Role Of Veterinarians In Preventing And Treating Dog Diseases

The Role of Veterinarians in Preventing and Treating Dog Diseases

According to Veterinary Partners, early detection of fatal diseases like cancer can increase the dog’s survival rate by up to 90%. Moreover, another study by the American Heartworm Society reveals that 68% of dog parents go for yearly heartworm checkups and preventions, contributing to a 97% decline in canine heartworm diseases since 1995. These statistics on Veterinarian Education show that the role of veterinarians in the community goes far beyond treating canine diseases; it includes providing essential dog care to promoting healthy canine breeds. Here, we will discuss the importance of veterinary care in more detail. 

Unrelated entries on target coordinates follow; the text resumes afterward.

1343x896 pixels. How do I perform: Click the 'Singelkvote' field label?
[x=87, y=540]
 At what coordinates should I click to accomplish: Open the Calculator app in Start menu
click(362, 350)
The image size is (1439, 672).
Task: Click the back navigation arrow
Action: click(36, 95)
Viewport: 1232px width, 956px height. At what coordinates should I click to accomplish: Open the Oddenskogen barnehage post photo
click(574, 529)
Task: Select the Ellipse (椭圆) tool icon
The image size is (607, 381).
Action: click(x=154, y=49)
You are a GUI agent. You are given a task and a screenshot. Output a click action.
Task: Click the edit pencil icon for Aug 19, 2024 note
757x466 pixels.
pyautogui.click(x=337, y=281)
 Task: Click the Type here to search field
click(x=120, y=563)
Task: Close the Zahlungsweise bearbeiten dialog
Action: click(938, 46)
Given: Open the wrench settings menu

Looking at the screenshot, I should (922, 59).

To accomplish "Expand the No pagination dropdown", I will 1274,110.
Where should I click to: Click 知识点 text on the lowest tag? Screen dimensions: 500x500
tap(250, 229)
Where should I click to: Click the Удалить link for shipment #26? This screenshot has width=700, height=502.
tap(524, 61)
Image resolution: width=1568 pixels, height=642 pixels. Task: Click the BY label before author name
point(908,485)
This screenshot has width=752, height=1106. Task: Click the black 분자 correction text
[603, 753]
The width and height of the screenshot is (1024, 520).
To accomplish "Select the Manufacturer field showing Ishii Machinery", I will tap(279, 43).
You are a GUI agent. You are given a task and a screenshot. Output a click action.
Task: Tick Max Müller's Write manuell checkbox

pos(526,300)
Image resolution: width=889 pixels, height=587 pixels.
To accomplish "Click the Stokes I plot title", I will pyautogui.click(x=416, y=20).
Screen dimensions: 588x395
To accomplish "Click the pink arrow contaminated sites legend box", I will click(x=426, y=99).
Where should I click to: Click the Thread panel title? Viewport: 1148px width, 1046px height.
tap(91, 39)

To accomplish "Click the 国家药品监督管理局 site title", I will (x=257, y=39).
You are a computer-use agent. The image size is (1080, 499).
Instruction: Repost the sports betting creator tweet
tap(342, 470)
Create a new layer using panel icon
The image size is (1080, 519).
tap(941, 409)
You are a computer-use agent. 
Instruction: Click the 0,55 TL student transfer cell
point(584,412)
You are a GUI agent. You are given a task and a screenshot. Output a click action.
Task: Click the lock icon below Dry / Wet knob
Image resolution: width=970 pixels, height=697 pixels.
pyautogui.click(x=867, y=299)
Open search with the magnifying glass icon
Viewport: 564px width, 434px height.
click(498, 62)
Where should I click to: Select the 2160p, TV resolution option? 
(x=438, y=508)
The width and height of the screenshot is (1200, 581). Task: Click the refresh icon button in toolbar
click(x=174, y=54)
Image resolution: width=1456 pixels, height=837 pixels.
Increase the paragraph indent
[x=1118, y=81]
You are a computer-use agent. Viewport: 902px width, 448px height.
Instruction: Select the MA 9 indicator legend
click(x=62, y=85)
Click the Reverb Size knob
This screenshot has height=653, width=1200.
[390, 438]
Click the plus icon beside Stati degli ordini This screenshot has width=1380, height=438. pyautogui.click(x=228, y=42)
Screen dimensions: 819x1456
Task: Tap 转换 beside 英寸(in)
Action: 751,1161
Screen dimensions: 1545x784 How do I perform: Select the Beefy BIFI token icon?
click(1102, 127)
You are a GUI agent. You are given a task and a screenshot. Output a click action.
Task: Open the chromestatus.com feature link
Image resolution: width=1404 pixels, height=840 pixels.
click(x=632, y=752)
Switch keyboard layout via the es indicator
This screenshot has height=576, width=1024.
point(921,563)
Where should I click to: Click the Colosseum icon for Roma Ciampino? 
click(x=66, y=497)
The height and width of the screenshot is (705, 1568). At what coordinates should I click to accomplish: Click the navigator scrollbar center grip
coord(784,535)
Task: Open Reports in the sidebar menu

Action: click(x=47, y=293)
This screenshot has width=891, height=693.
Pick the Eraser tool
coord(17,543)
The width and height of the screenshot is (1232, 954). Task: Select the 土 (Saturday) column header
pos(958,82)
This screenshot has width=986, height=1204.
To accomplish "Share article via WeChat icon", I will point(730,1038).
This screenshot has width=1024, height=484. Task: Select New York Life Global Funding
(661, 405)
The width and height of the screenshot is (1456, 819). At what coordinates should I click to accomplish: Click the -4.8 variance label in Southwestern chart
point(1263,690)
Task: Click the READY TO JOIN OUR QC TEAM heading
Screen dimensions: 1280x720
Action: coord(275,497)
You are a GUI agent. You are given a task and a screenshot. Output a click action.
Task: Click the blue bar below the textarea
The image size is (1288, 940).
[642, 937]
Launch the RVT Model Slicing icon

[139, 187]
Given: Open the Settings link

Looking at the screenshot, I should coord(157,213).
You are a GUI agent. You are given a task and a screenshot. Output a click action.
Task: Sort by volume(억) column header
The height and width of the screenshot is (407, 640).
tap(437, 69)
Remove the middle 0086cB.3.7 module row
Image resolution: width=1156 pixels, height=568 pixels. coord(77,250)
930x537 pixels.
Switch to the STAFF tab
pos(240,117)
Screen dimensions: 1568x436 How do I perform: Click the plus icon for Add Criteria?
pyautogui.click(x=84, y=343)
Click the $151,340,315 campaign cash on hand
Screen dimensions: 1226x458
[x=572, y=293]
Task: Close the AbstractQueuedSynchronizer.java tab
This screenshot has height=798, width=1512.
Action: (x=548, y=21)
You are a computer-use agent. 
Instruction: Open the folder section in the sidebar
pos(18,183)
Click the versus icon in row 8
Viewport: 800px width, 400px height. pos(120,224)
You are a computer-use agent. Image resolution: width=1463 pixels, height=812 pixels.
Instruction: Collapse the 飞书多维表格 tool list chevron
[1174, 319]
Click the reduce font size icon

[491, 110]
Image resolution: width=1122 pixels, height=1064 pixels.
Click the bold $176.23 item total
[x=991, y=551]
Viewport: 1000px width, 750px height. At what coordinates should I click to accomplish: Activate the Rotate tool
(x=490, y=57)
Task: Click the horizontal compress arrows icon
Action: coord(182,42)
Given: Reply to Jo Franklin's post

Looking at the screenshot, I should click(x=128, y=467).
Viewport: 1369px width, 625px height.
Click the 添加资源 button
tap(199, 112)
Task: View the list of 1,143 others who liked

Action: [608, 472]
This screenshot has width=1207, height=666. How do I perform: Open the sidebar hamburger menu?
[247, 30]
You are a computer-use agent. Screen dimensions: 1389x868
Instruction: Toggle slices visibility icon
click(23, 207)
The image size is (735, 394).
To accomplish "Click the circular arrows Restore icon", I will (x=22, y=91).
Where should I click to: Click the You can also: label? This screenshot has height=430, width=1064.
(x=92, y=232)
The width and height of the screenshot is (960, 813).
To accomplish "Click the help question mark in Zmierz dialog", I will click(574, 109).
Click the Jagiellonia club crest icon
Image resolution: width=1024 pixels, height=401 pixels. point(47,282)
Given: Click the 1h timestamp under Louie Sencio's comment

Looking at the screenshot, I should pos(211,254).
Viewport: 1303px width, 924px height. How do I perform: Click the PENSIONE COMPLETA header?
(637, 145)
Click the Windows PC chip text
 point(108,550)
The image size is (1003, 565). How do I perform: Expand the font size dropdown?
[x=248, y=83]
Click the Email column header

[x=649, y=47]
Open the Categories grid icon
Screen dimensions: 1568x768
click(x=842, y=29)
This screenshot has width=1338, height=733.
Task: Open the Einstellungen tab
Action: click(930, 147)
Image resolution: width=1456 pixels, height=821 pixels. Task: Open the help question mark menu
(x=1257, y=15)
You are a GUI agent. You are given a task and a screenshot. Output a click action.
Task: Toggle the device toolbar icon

What’s the Role of Veterinarians in Improving Dogs’ Health? 

The veterinarians conduct detailed diagnoses to identify diseases and treat them. Here are the things that veterinarians do to ensure a dog’s well-being: 


Veterinarians give a series of vaccinations to puppy and adult dogs, i.e., DAPP, rabies vaccinations, etc. These vaccinations play an important role in protecting canine breeds from viral and other deadly diseases, including distemper, rabies, and CAV-1 & 2. Vaccinations strengthen the dog’s immune system and enable it to produce antibodies against different viruses. While some dog vaccinations require annual boosters, others can provide lifelong immunity. 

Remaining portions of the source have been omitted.